* [Prompt] Each line in the entries below that holds the string "computer" is to be listed.

(Collected data entries)
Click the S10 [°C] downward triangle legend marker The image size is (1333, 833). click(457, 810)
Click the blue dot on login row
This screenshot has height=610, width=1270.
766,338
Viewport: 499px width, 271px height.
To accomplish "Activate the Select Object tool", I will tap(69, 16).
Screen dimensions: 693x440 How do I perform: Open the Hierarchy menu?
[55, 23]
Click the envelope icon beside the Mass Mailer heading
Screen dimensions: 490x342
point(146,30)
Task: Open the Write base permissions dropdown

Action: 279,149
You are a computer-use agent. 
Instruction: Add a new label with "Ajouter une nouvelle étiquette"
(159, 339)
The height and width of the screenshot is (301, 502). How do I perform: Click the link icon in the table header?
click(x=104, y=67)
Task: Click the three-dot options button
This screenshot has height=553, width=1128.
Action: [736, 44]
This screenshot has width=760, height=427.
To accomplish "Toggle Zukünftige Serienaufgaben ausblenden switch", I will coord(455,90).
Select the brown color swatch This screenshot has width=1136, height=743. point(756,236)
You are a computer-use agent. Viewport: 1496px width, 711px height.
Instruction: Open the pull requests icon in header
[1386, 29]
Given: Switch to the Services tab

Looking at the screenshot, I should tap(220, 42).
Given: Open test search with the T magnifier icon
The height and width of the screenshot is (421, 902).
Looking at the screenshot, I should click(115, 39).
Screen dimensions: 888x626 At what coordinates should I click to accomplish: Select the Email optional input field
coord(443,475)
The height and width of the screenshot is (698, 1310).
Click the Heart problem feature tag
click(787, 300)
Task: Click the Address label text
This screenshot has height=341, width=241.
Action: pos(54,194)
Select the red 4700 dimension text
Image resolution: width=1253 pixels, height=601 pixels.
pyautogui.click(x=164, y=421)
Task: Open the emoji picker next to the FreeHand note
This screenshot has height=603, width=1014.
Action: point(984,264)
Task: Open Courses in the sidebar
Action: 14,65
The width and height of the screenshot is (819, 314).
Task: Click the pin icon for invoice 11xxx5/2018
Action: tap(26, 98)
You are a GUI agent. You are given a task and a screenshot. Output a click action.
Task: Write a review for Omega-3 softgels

* [Output for this task]
You are a computer-use agent. 
You are a computer-use agent. Viewport: 1496px width, 711px height.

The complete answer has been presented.